Joint tenancies have long been used to transfer assets to succeeding generations. In a joint tenancy an asset (usually real property) is placed in the name of two or more people. During lifetime, these “joint tenants” hold an undivided interest in the property. If the joint tenancy is properly made, the surviving joint tenant becomes the absolute owner upon the death of the other joint tenant, without the need for a probate or a will. In fact, many clients are surprised to find out that joint tenant property goes right around a will, even if the property is mentioned in the will.
Joint tenancy between a husband and wife is common. But it is also common for parents to place children on a deed so that they will automatically inherit the property without probate. Placing children and, at times even a spouse, on your property for estate planning purposes can have many unexpected results, including:
- Disqualification for Medicaid benefits.
- Unintentional disinheriting of one’s own family in a second marriage situation.
- Loss of control over assets (eg. Need for approval of other joint tenants to sell property).
- Increased capital gains tax costs through the loss of the step up in basis at death.
- Subject property to creditors of joint tenants and spouses of joint tenants in divorces.
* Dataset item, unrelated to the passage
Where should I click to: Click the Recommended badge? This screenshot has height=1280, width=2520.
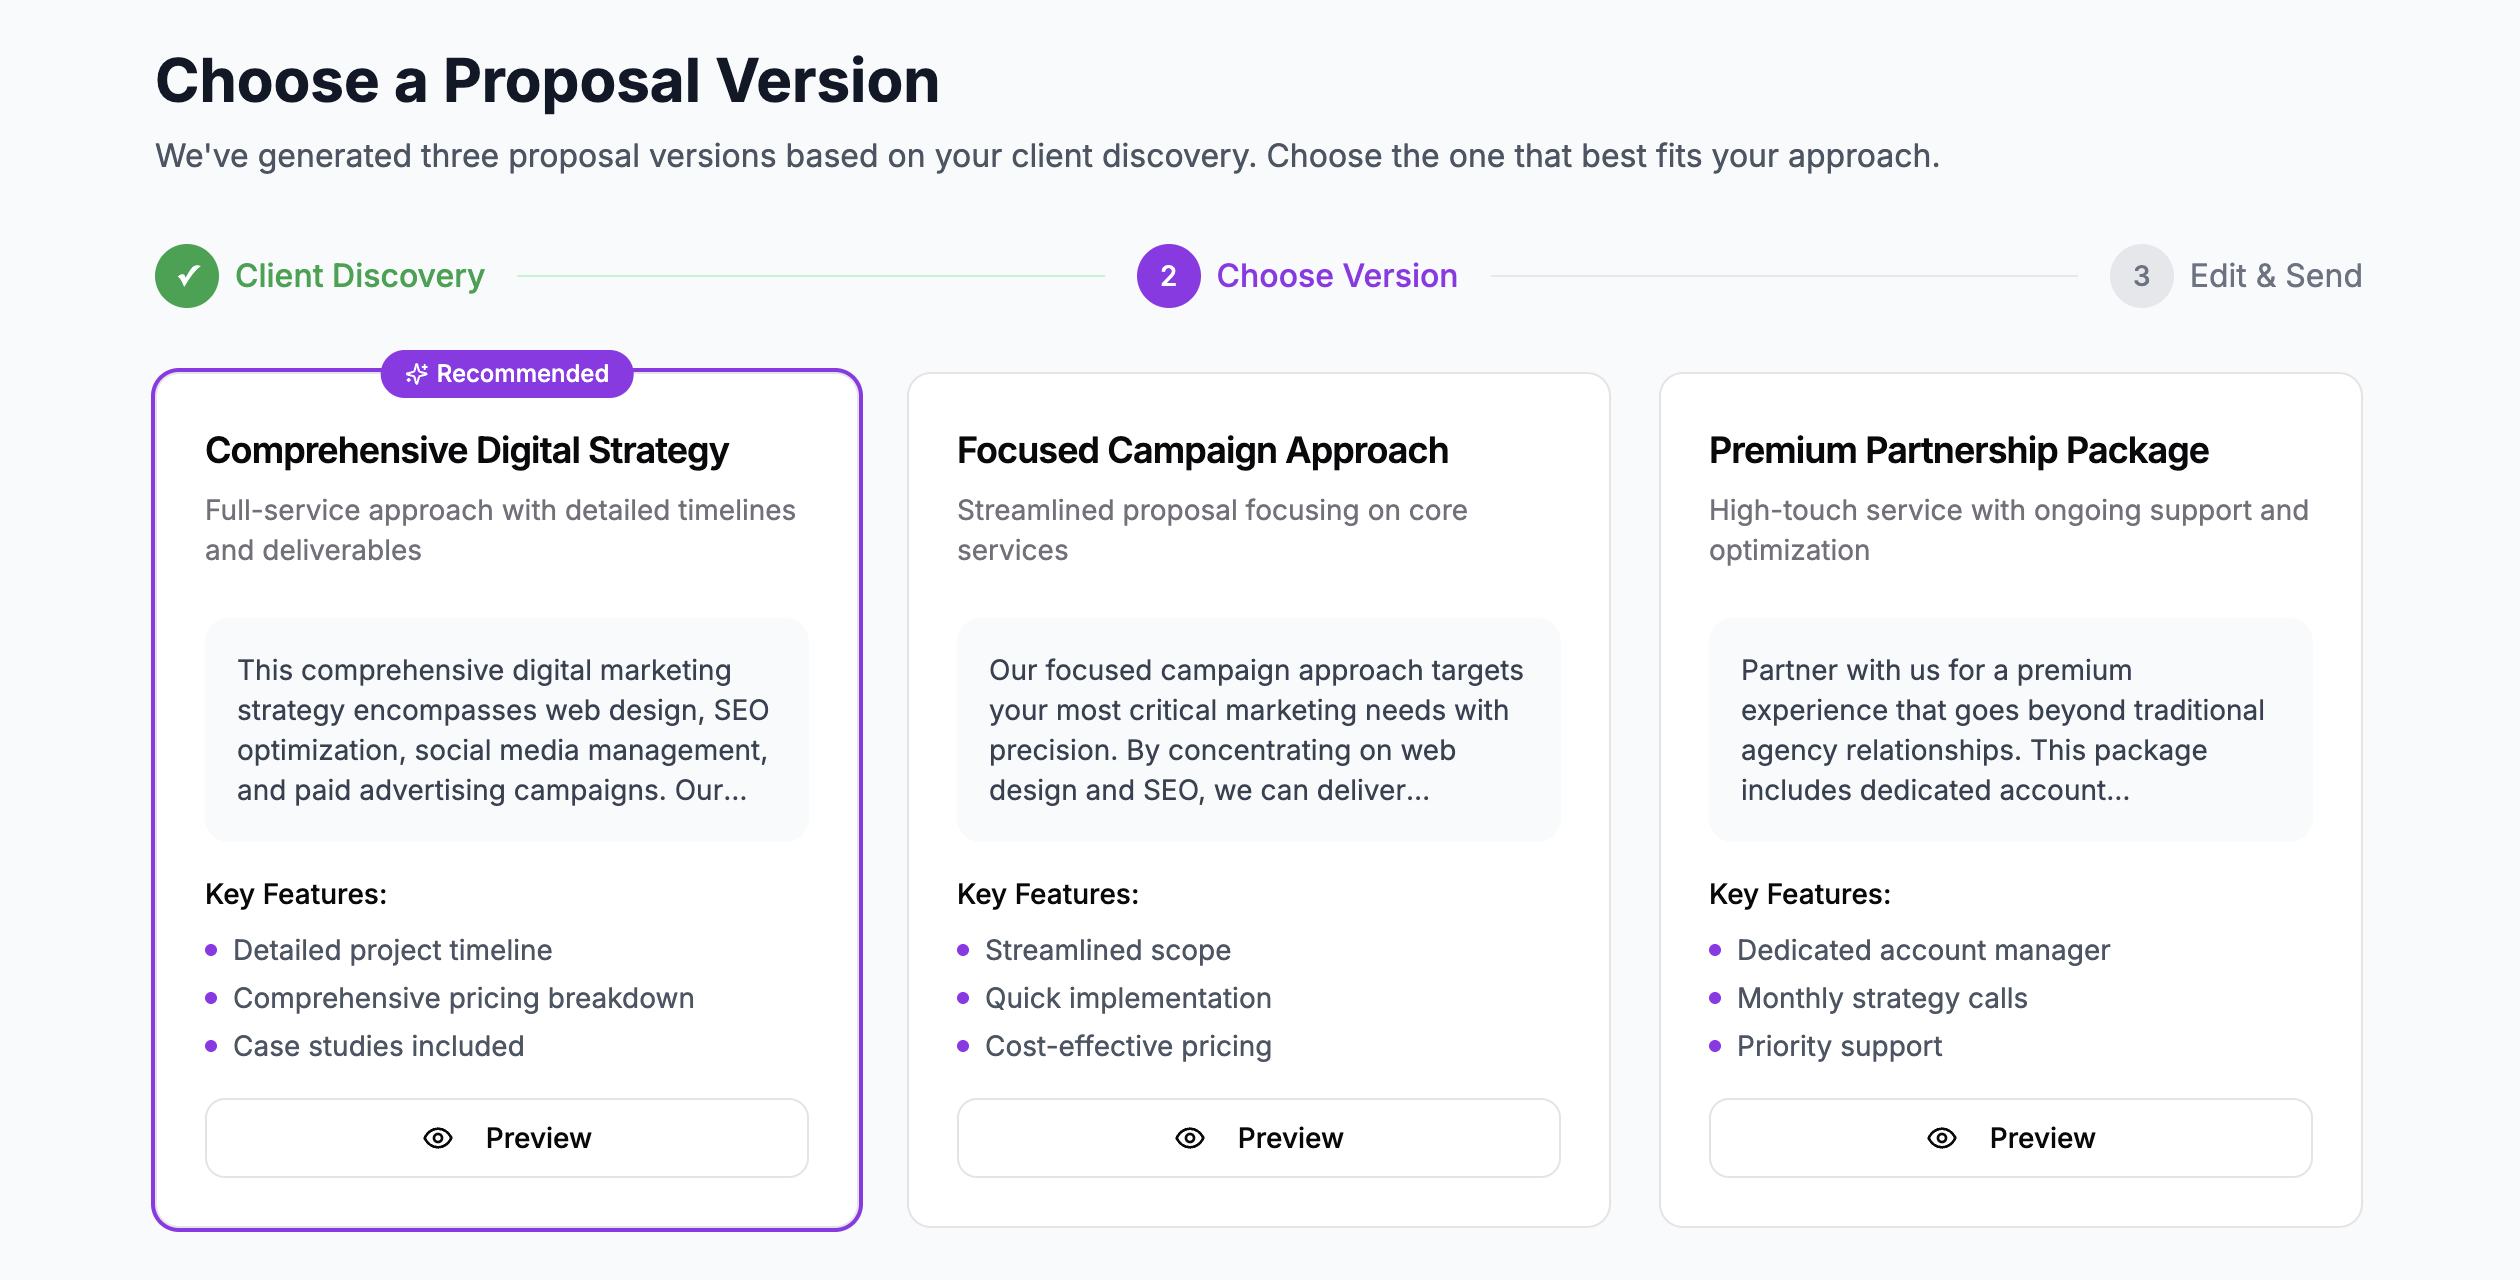(507, 374)
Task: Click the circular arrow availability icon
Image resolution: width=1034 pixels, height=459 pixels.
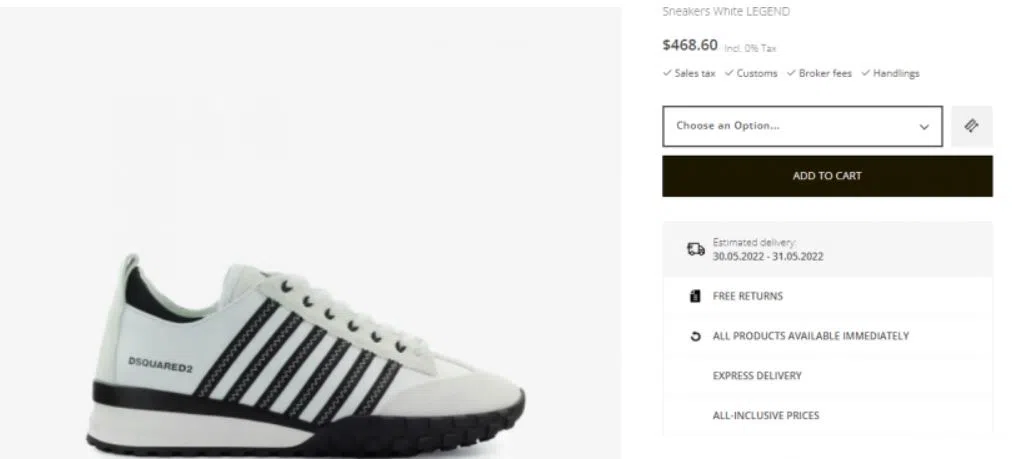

- Cause potential gift tax consequences for the surviving joint tenant if they are to share the property with others.
Though many people have received property through joint tenancy from their parents, there are also numerous other individuals that have created unpleasant side affects through their creation. As a general rule, joint tenancies should not be used as an estate planning device except for husbands and wives of first marriages with no children that are not the children of both of them.